Exercise objective — The records are to be copied word for word, and the pictures dropped.

[Stored data]
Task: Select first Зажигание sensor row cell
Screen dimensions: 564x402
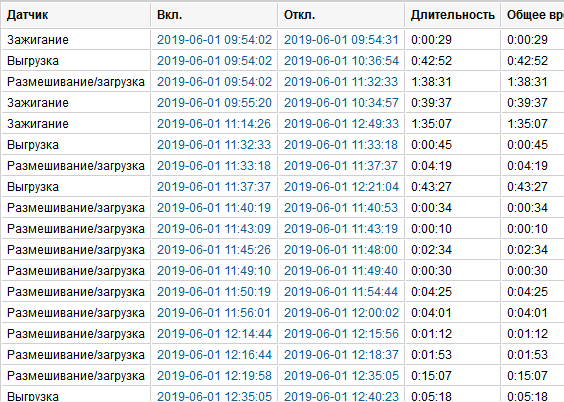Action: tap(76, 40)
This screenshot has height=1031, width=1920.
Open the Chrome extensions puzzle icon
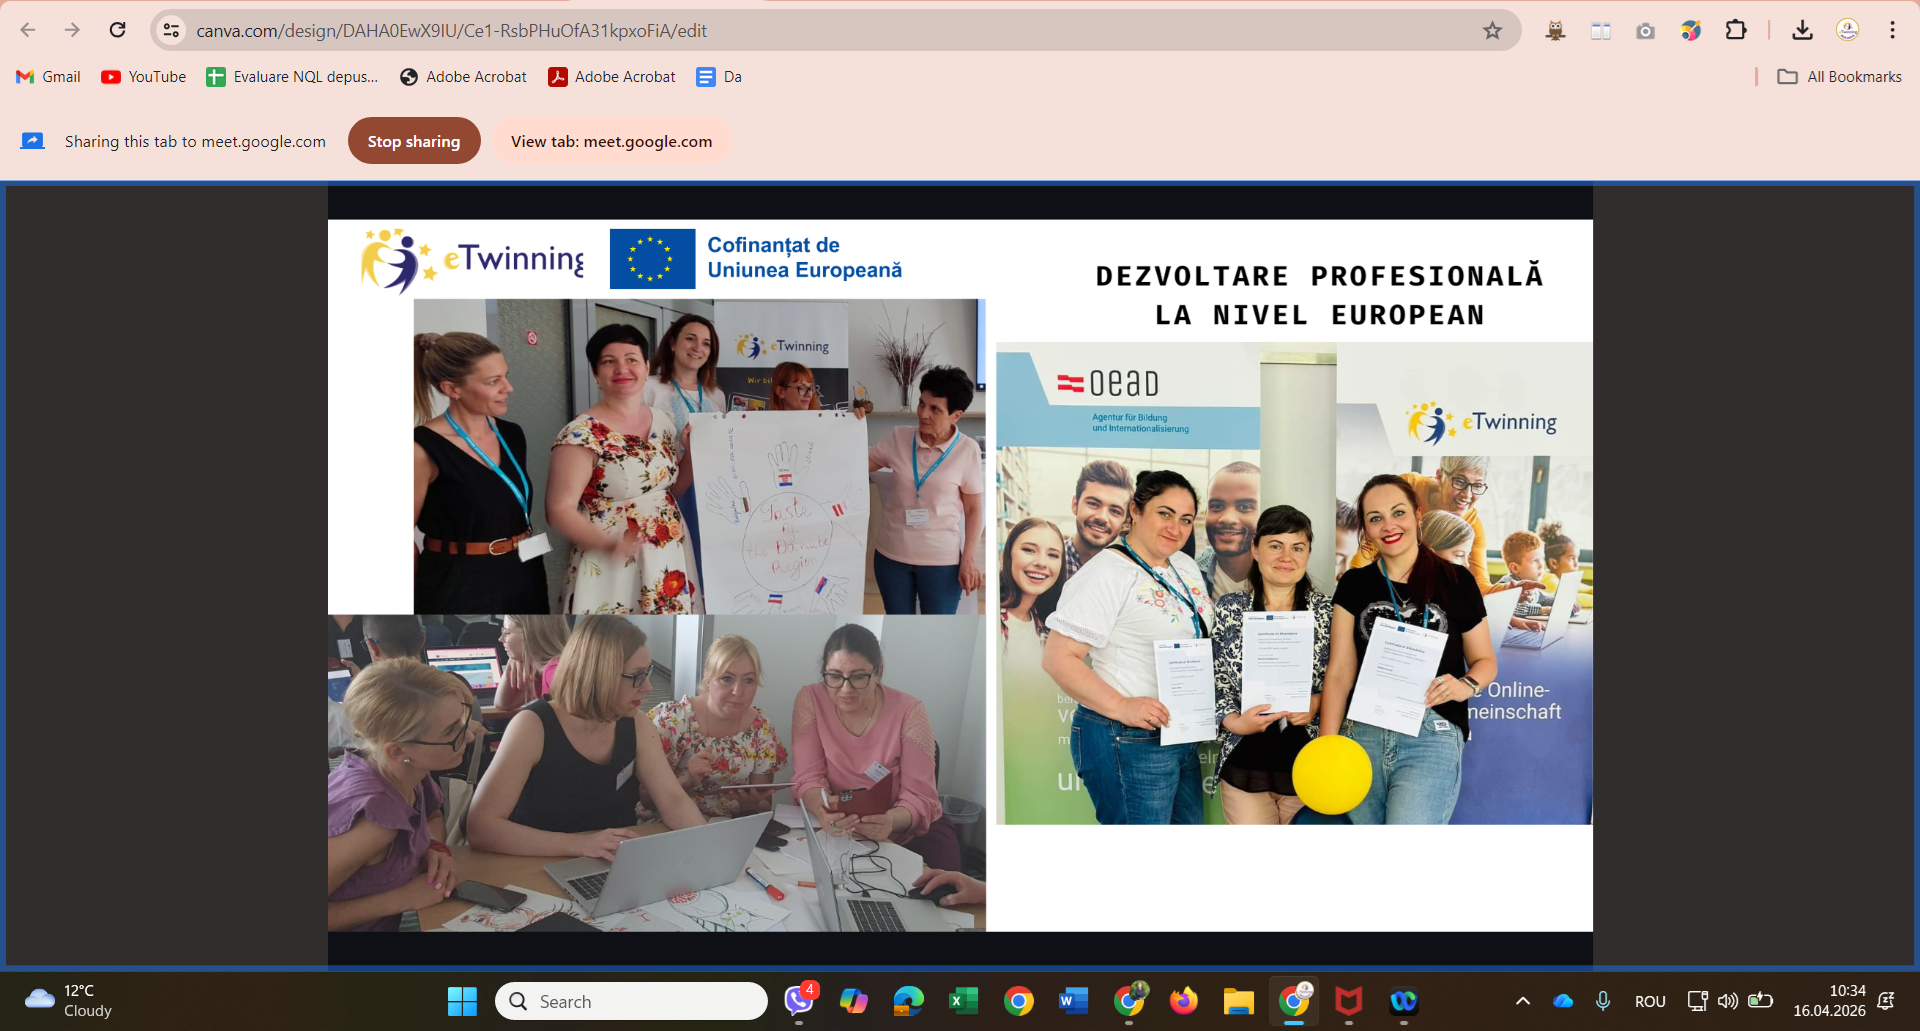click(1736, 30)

Solution below —
Task: Select first Зажигание sensor row cell
Screen dimensions: 564x402
Action: tap(76, 40)
This screenshot has height=1031, width=1920.
Open the Chrome extensions puzzle icon
click(1736, 30)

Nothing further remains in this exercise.